En principio es para mí y para cosas como este proyecto nuevo de un segundo disco de Musicasión [el original es Musicasión 4 ½, editado en 1971 por el sello De la Planta], que creo que va a ser una bomba. Son 13 canciones inéditas y tres conocidas con un sonido que nunca nadie escuchó. Hay una de Diane Denoir que sonaba como en una Spika y de golpe hay graves, baterías, pasan cosas que en la edición original no pasan. Hay tres, casi cuatro temas de El Kinto. Es increíble.
Contame más.
Aparecieron unas cintas... No puedo contar tanto.
¿Dónde aparecieron esas cintas?
En la casa del hijo de Carlos Píriz [técnico de sonido de Musicasión 4 ½]. Y se encontró una parte de un disco de Urbano Moraes que él daba por perdido, con dos temazos y dos bases increíbles.
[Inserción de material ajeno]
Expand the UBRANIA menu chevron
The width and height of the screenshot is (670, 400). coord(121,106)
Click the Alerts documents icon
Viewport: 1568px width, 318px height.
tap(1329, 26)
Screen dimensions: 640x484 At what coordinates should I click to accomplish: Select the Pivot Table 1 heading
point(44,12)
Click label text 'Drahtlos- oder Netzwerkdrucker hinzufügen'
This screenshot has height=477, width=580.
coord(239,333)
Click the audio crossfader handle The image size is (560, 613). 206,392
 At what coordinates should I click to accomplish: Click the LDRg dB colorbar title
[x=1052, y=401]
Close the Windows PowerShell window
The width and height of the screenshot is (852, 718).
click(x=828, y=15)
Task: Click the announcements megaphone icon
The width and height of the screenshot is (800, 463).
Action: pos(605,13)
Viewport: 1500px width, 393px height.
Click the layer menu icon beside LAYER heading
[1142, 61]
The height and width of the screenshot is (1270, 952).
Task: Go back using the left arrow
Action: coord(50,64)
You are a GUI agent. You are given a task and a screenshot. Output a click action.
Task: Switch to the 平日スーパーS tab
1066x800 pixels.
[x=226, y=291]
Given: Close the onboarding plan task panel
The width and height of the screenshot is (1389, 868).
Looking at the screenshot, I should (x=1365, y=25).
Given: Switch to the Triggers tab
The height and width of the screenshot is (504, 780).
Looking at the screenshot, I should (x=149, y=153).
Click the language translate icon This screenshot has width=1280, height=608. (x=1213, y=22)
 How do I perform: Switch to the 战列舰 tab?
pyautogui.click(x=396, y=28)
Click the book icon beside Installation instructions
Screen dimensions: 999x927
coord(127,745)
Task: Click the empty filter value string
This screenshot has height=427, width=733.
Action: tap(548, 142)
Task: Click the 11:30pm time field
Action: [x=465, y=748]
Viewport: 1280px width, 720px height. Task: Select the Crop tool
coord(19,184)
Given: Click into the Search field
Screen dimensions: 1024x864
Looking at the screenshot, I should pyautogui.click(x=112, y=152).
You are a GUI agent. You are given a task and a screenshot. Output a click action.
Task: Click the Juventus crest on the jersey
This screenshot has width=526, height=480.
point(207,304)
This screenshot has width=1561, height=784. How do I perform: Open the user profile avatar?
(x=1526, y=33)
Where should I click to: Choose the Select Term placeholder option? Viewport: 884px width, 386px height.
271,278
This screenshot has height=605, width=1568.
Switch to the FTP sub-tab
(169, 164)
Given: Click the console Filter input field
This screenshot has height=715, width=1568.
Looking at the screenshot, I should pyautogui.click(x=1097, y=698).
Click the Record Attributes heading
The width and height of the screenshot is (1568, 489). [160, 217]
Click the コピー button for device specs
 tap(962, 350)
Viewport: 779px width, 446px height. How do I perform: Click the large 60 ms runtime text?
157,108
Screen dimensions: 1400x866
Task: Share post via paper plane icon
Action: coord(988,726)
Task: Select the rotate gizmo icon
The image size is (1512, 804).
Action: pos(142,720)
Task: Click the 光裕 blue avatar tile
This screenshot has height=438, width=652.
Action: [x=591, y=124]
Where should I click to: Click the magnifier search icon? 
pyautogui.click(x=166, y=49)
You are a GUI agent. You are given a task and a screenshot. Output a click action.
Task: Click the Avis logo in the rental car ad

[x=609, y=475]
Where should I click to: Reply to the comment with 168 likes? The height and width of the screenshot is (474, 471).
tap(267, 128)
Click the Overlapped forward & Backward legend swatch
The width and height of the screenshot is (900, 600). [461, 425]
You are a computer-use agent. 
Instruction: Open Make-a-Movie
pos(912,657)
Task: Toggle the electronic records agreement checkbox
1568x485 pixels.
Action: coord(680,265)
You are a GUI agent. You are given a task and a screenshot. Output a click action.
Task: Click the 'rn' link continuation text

Aparecieron los conciertos beat y otras cosas. Con Marito [Mario Agustín de Jesús González, cofundador del sello] optamos por hacer un disco que uno pone play y tiene ganas de escuchar. No es algo documental y nada más. También aparecieron mojos de Horacio Buscaglia que habían quedado del disco original. Eso va a ser mundial. Suponemos que lo vamos a lanzar el próximo año. Así que... paciencia.
Juana Molina se presenta el viernes 26 y el sábado 27 en La Trastienda.